Mere minutes later, the entire roof of the Knickerbocker Theatre pulled free of its walls and crashed to the ground in one piece, crushing the moviegoers below. The disaster killed 98 people and injured 133. It is among Washington’s most horrifying disasters.

A view inside the Knickerbocker Theatre before the roof collapse. (Library of Congress)

When the roof fell, the snow depth was approaching 28 inches — a record that to this day has not been broken. The Knickerbocker Theatre’s roof was flat and was burdened by heavy snow, so the quick conclusion reached by many was the snow caused the collapse. But the theater was just five years old, and surely should have been able to support the weight.

Two weeks after the disaster, on Feb. 8, 1922, The Washington Post reported on results of an investigation into the roof collapse. It noted shoddy work. According to the article, a swaying wall was to blame, not the weight of the snow.

The Post described how the theater’s Columbia Road wall was not connected to the front stage wall. The two walls simply rested against one another.

During the heat of summer, the steel beams in the roof expanded, which pushed the Columbia Road wall away from the stage wall. It swayed away from the interior at the top, but not at the ground where the wall was connected to the theater’s foundation.

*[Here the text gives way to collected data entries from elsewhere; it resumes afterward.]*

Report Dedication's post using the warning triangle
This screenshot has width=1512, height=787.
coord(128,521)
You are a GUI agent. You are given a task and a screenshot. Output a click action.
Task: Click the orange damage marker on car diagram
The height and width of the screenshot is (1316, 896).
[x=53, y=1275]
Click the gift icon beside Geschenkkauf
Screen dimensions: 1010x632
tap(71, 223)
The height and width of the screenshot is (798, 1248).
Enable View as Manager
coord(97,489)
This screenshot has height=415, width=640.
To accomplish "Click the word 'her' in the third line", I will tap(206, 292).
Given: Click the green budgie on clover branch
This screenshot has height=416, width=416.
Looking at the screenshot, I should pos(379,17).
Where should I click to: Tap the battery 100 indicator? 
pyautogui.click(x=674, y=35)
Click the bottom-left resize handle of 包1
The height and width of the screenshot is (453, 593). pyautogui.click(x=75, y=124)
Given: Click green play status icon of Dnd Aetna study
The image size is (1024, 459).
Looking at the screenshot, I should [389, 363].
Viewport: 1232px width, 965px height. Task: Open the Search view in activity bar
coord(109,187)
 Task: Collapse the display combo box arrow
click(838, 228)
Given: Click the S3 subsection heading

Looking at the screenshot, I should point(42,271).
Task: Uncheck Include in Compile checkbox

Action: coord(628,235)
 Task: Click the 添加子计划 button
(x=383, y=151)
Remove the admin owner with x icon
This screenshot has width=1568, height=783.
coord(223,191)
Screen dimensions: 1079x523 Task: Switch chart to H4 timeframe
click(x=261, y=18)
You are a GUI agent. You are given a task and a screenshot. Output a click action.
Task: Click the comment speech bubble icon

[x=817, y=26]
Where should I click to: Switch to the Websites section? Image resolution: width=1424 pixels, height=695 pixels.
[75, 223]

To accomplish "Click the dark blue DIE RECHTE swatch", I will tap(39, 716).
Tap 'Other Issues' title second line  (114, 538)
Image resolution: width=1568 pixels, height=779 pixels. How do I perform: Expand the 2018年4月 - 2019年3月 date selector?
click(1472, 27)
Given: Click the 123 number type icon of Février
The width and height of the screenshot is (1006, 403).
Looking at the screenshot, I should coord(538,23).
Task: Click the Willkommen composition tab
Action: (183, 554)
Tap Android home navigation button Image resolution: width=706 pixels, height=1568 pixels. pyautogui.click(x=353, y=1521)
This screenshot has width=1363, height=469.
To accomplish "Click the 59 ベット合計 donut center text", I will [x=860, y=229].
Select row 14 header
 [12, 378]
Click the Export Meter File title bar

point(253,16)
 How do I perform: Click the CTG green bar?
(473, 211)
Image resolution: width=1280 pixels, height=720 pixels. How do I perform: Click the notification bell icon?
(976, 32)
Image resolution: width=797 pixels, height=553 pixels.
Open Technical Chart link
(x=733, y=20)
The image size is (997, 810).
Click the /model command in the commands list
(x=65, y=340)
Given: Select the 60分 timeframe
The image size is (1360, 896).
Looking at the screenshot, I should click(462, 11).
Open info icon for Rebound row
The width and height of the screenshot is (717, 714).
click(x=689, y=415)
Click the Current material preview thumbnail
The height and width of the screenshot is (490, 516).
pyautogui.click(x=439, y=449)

During the cold winter months, when the roof’s steel beams contracted, the wall did not return to its original position. It stayed in place while the roof beams contracted and slid inward.

Over the course of five summers and winters, the Columbia Road wall was pushed out, or swayed, to such a degree that many of the roof beams had only two to three inches of load-bearing wall beneath them.

The walls of the Knickerbocker Theatre did not collapse. The fallen roof was carried out the theater’s front doors in pieces. (Library of Congress)

A month after the collapse, an architect report was published, declaring that the roof was faulty “in entirety,” according to The Post

“As to the immediate cause of the failure,” The Post quoted from the report, “there are so many evidences of weakness, so many faulty details of design, such as overstressed members of trusses, beams, columns, and so many poor connections that, in our opinion, they all contributed their share to the final collapse.”

After the first roof beam broke free from the wall on that disastrous evening, the others followed in quick succession. It was a total failure. The roof crashed to the ground with such velocity and force that the windows and doors of the theater were blown out by the compressed air inside the auditorium. The falling roof also collapsed the theater’s balcony.

Inside, the scene was horrific. Twisted steel beams and trusses, a collapsed balcony and boulder-sized heaps of roof material covered the entire theater floor. It took more than 24 hours for rescuers to extract the 98 bodies from the wreckage.

After multiple investigations, the courts could not determine who was ultimately to blame. The families of the deceased never received compensation for their losses.

With his reputation and career ruined, the architect of the Knickerbocker Theatre, Reggie Geare, committed suicide in 1927. Ten years later, the owner of the Knickerbocker Theatre, Harry Crandell, also committed suicide.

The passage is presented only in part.